Ces dangers qui frappent les espèces marines sont-ils pris en compte par les citoyens ?

Ce n’est pas encore clair dans les esprits parce qu’il y a une méconnaissance de ce que représentent réellement les océans. Il faut intégrer le fait que si les océans meurent, nous mourrons ! L’océan ce sont des eaux vitales en perpétuel mouvement qui circulent dans l’atmosphère, dans la terre, dans la glace et se retrouvent dans les cellules de chaque plante et chaque animal de la planète. En d’autres termes, nous sommes les océans. Tout est connecté. Si le phytoplancton, premier maillon de la chaîne alimentaire diminue, nous diminuons avec lui. S’il disparaît, nous disparaîtrons à notre tour.

Par quels moyens pouvons-nous sauver les océans et pousser les dirigeants à prendre des mesures concrètes?

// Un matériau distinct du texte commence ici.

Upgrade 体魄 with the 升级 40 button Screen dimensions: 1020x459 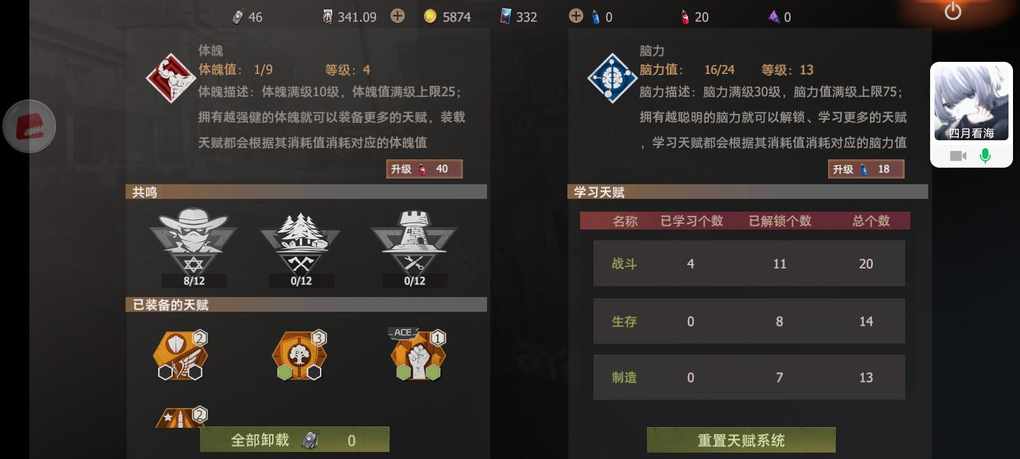[x=424, y=169]
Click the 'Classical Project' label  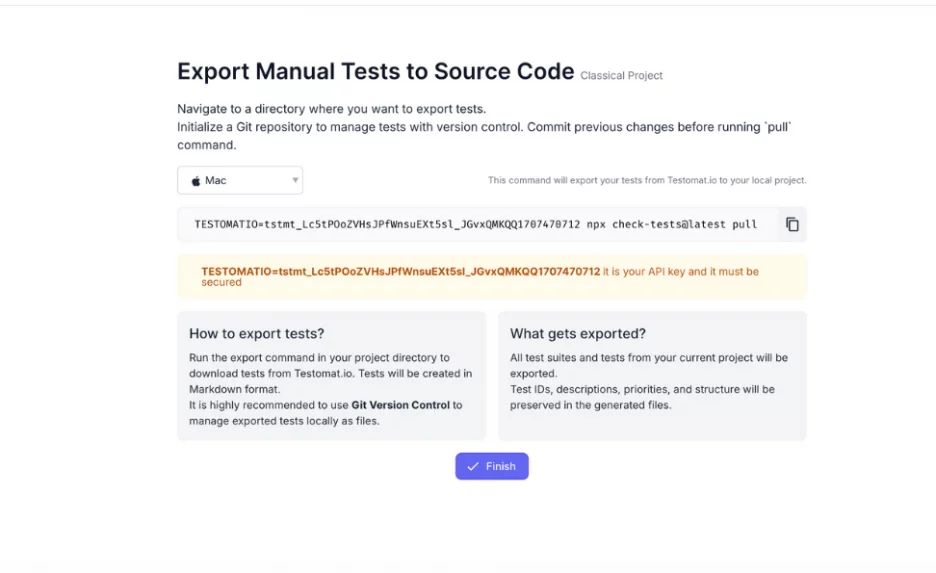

Très clairement, faire passer des messages aux dirigeants est devenu une perte de temps. Tout notre système, que ce soit sur le plan social, politique ou économique est fondé sur une surexploitation des ressources naturelles et le profit sera toujours défendu avant l’écologie. Notre humanité est en jeu et elle ne pourra renaître que si nous nous détachons d’une vision anthropocentrique du monde pour tendre vers une logique biocentrique. Dans d’autres termes, arrêter de considérer la nature comme un unique ensemble de ressources, apprendre à respecter les autres espèces en vivant en adéquation avec les lois les plus basiques de l’écologie : diversité, interdépendance et ressources limitées. Les politiciens ne créeront pas le changement et ne résoudront pas les problèmes. L’action citoyenne oui. L’engagement des associations et des ONG oui. C’est par le courage et l’imagination de chacun des individus de cette planète qu’un réel changement pourra s’opérer, s’essaimer et s’implanter durablement.

Vous restez donc positif pour que ce changement ait lieu ?

Toujours ! S’il y a bien une chose que j’ai apprise depuis plusieurs décennies c’est l’importance de se focaliser sur les actions directes que nous faisons dans le présent, car elles impacteront forcément notre futur. Chaque décision et engagement que nous prenons, définiront le monde dans lequel nous habiterons demain.

Propos recueillis par Maëlys Vésir

 


Paul Watson, justicier des mers

Originaire du Canada, Paul Watson, 69 ans, est devenu une figure emblématique de l’activisme écologique et de l’antispécisme. Cofondateur de Greenpeace, il décide de se consacrer uniquement à la défense des animaux marins et fonde l’ONG Sea Shepherd en 1977. Prônant des actions directes, Paul Watson constitue une flotte de dix navires qui interviennent aujourd’hui partout dans le monde pour lutter contre la pêche illégale. Depuis 2012, l’activiste est recherché par Interpol suite à deux mandats d’arrêts. L’un déposé par le Costa Rica suite à une opération contre la chasse aux requins en 2002 et l’autre par le Japon, qui cherche à obtenir son extradition pour des activités hostiles à la chasse à la baleine. Il ne peut circuler que librement en France et aux Etats-Unis, pays dans lequel il est réfugié à l’heure actuelle.